En quarante-deux ans de carrière, l’ancien buraliste en a connu des évolutions… des révolutions au sein de l’entreprise. « La Poste de grand-papa a laissé place à la Poste 2.0 », explique-t-il avec le sourire. En effet, parmi les révolutions les plus importantes, nous pouvons citer la transformation de la Poste et des Télécom PTT en deux entreprises autonomes en 1998. Mais également l’automatisation qui s’est développée dans tous les secteurs. « Principalement depuis les années 2000, j’étais en formation continue pour apprendre à gérer les nouvelles machines et technologies qui intégraient l’entreprise. La Poste n’a de cesse de s’améliorer et vit dans l’ère du digital avec de plus en plus d’actions qui sont réalisées en ligne. Il faut donc être à même de conseiller correctement la clientèle », précise Pierre-André Burnier qui reconnaît que ça n’a pas toujours été facile. « J’ai d’ailleurs encore mon carnet jaune pour effectuer mes paiements. » Entre deux éclats de rire, l’ancien buraliste précise : « ça s’appelle la nostalgie. » Quant au meilleur souvenir de sa carrière, il ne peut se décider. « J’ai tellement de bons souvenirs. Ce que je peux dire sans hésiter, c’est que j’ai véritablement aimé ce métier, avec ses hauts et ses bas. Je me suis toujours levé le matin en ayant envie d’aller travailler. »

La signature

Durant la dernière semaine de sa carrière, une affichette annonçait son départ. « C’était aussi pour dire que j’allais bien, que je n’avais pas attrapé le coronavirus, mais que je prenais simplement ma retraite. « J’apprécie de pouvoir le faire en étant encore en bonne santé. » Une retraite active pour Pierre-André Burnier qui a encore plusieurs cordes à son arc.

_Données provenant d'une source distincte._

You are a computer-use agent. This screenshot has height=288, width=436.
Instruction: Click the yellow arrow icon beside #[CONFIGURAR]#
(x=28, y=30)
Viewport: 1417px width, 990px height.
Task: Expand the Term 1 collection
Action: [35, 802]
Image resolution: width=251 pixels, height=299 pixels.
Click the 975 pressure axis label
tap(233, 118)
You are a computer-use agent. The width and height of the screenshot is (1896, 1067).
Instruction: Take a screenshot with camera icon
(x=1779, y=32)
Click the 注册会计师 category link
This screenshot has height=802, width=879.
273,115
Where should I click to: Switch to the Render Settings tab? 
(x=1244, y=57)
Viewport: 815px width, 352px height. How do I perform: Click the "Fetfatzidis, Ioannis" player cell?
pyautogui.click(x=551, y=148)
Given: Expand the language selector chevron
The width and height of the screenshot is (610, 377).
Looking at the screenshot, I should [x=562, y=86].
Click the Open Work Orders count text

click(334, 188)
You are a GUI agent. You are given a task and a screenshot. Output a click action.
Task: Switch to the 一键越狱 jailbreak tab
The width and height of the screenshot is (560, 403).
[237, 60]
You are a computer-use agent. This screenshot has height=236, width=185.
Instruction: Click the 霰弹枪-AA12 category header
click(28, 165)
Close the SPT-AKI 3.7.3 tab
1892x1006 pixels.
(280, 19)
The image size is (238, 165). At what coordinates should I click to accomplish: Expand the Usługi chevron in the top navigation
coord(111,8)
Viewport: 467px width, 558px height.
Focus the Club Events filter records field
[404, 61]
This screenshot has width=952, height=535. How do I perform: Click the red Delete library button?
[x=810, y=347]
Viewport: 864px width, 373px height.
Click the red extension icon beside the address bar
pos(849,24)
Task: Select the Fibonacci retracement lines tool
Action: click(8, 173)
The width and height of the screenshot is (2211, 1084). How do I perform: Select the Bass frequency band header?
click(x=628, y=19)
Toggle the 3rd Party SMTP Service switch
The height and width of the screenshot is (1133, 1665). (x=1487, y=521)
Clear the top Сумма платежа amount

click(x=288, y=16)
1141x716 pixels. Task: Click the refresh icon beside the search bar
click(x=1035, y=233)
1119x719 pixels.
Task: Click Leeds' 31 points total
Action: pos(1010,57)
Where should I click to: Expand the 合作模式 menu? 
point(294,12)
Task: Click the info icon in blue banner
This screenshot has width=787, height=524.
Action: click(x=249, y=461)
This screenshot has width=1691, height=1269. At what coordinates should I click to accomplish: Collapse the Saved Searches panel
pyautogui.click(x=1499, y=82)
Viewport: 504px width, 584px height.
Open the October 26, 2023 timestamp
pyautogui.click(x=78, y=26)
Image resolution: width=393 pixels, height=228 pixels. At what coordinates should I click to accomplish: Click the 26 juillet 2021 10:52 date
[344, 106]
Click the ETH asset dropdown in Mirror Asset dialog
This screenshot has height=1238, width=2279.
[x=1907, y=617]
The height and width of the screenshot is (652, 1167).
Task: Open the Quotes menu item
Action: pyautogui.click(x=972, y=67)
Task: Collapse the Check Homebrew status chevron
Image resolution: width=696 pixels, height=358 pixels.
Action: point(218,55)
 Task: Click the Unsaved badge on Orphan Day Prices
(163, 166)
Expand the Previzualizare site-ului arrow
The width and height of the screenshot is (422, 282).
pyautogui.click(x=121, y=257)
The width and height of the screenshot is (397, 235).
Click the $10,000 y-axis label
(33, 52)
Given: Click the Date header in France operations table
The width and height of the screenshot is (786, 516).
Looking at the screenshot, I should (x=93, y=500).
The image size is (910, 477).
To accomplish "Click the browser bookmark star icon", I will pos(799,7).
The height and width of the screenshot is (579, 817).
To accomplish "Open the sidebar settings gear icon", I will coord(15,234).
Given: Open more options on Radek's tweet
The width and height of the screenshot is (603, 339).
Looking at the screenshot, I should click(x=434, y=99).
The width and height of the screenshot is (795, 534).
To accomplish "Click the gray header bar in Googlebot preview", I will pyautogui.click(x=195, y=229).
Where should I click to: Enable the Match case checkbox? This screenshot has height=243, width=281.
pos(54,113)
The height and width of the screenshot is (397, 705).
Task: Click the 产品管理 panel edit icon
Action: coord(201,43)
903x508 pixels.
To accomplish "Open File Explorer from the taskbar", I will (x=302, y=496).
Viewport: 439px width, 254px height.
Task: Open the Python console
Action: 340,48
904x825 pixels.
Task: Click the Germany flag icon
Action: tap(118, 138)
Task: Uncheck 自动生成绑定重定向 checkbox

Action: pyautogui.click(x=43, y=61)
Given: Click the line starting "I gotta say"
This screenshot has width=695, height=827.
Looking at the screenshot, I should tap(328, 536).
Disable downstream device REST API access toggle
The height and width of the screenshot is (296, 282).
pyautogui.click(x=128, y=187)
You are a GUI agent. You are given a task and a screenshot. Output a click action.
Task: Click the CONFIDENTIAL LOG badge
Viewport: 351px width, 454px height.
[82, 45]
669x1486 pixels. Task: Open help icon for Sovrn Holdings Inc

Il est notamment président de la Société de Tir des Représentants de Tell depuis 32 ans. « Je pratique encore le tir et participe même à quelques concours. » Il a également joué du trombone basse durant de nombreuses années à la fanfare des Posses. Lorsque cette société a cessé d’exister, il a rejoint la fanfare de Gryon. Il y a quelques années, l’ancien buraliste s’est également lancé dans la politique. D’abord membre de la commission des finances, puis ministre des finances, il a finalement été élu syndic de Gryon en 2016. « J’ai toujours été proche de cette commune. J’ai d’ailleurs occupé le poste de président de l’office du tourisme durant de nombreuses années. Mon but est de m’investir dans la collectivité publique et d’apporter ma contribution à cette région de montagne peu représentée au niveau cantonal. Si aux prochaines législatures je suis réélu, pourquoi ne pas aller encore plus loin en représentant et en défendant les idées de cette région à Lausanne. C’est simplement une idée, nous verrons bien ce que l’avenir me réserve. »

Le pied de page

En voilà une lettre bien fournie. L’histoire d’un buraliste souriant qui s’est passionné pour son métier. L’histoire d’un retraité qui a encore plusieurs cartes dans sa manche. Car, finalement, ce n’est qu’un chapitre qui se termine et qui laisse place à un autre. De nouveaux mots, de nouvelles idées, mais ce qui ne change pas, c’est cette bonne humeur contagieuse que Pierre-André transmet.